Olympia is the capital of Washington. The city is situated in a beautiful setting at the southern portion of Puget Sound on Budd Inlet in Thurston County with the Olympic Mountains positioned to the northwest and the enormous Mt. Rainier located to the southeast. The city of Olympia has been recognized as the center for fine arts for the region and is well known for its music scene. You can find more information by visiting Moving to Olympia, WA: The Complete Guide
Olympia is home to numerous theater companies and is the location of the Olympia Film Society’s annual film festival. The “Procession of the Species” parade consists of community members wearing costumes which portray a wide variety of species. The parade is popular with residents and tourists. The Capital Building is recognized as one of the biggest free standing masonry domes in the entire world.

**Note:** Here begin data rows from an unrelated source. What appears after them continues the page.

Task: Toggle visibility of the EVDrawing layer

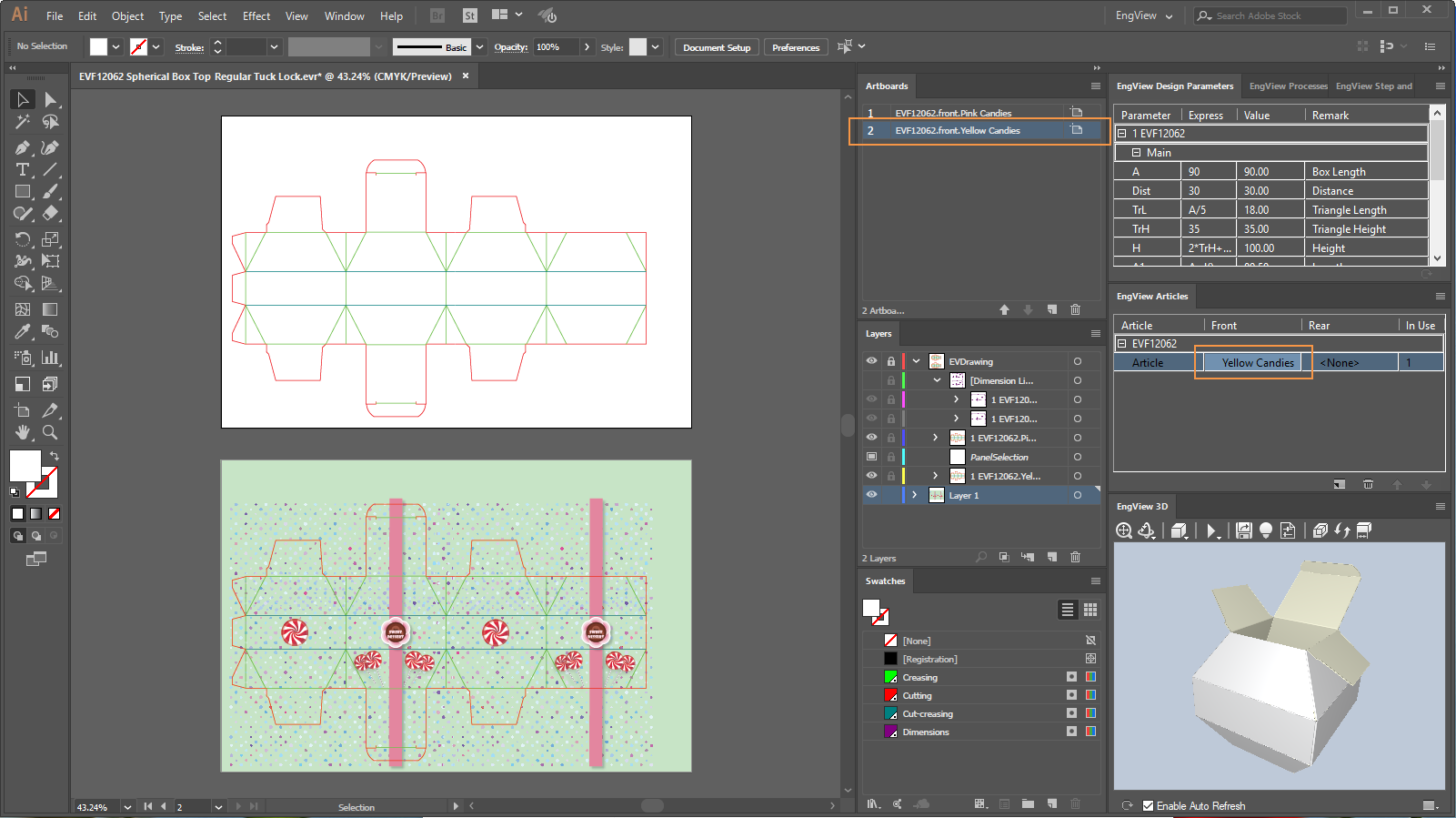Action: 871,361
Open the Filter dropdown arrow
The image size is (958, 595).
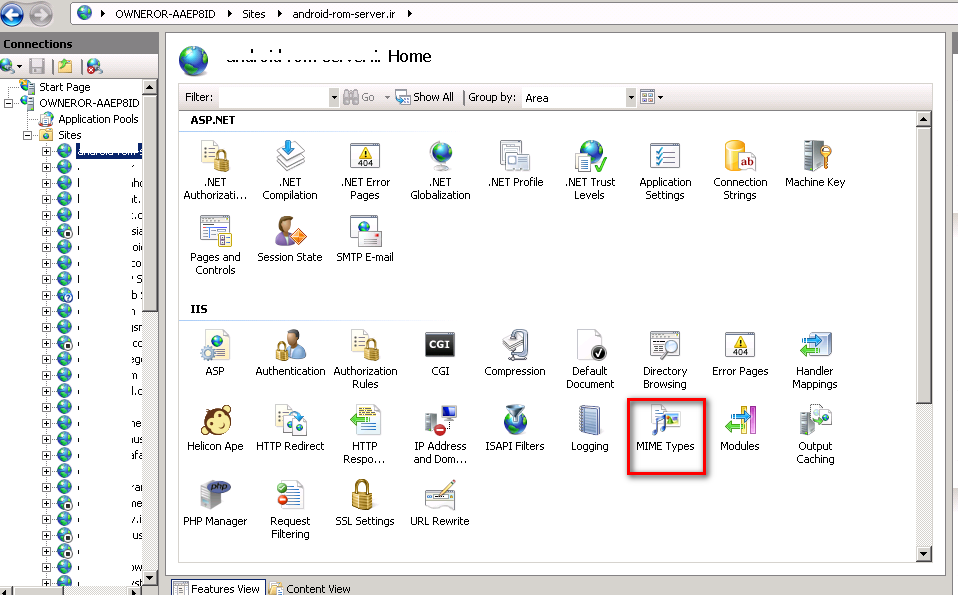[x=334, y=98]
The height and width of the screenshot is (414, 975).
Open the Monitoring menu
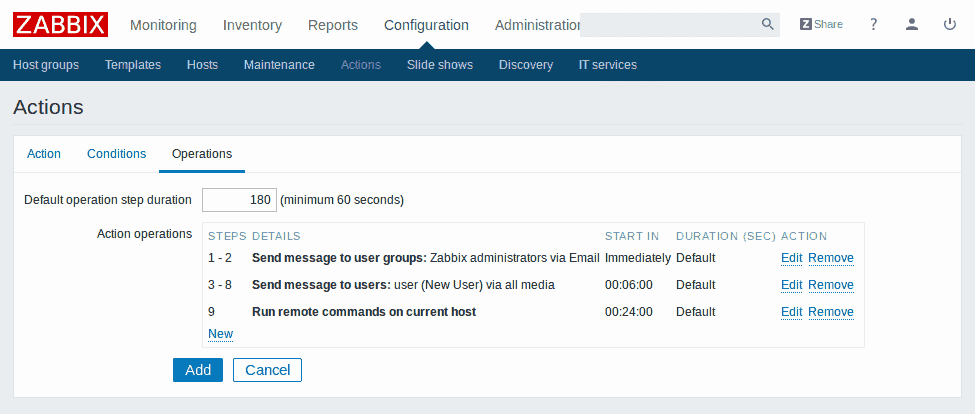163,25
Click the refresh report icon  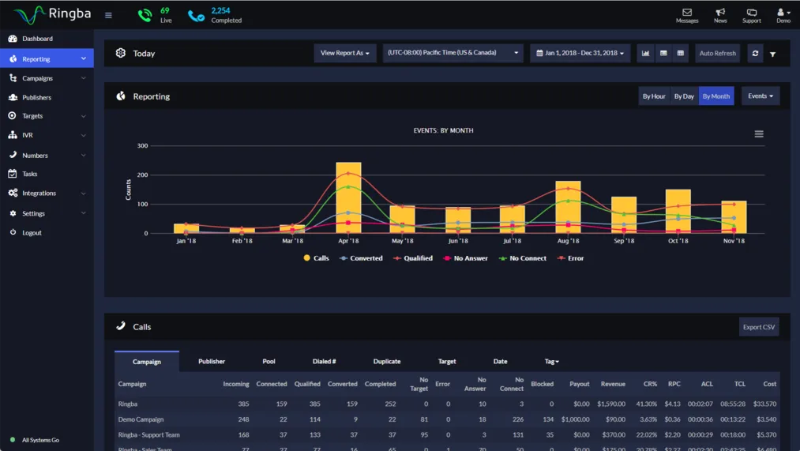[x=755, y=53]
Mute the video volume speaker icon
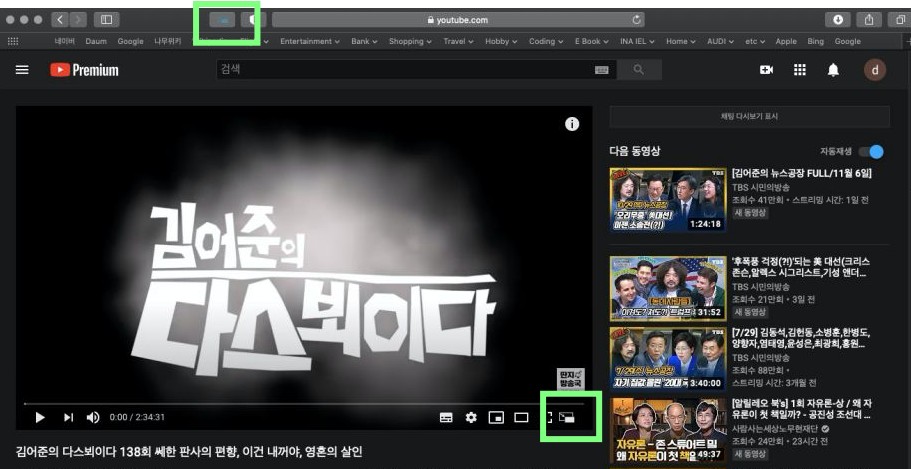This screenshot has height=469, width=911. coord(93,417)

There are numerous attractions in the city including; Olympia Marina, Capital Playhouse, Washington Center for the Performing Arts, Hands On Children’s Museum, Reinhart Young House and Weyerhaeuser South Bay Log
Olympia is a decidedly white-collar city, with fully 87.99% of the workforce employed in white-collar jobs, well above the national average. Overall, Olympia is a city of professionals, sales and office workers and service providers.
Also of interest is that Olympia has more people living here who work in computers and math jobs than 95% of the places in the US.

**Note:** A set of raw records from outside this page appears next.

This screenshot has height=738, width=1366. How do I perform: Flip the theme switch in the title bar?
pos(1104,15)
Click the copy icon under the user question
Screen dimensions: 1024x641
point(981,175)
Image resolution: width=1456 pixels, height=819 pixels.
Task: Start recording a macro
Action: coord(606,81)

Outside of the city you will find many homes for sale in more rural areas of Olympia. By default many of these homes have an Olympia address but are not in the city itself. Only twenty minutes from JBLM and thirty minutes from Tacoma, Olympia sits at the south end of Puget Sound.
The Olympia area was home to the Squaxin, Chehalis, Duwamish, Nisqually, Suquamish and the Puyallup tribes. In 1792 Peter Puget charted the region. During the 1840’s Edmund Sylvester and Levi Smith claimed the area that is now the downtown. Soon, the city which was known as Smithfield was the location of thriving lumber and mill industries. In 1853 the citizens of the town decided to rename it Olympia after the nearby Olympic Mountains. Olympia was incorporated in 1859.The downtown area has been designated as a National Historic District. An earthquake which occurred in 1949 severely damaged a large number of historic structures which unfortunately had to be demolished.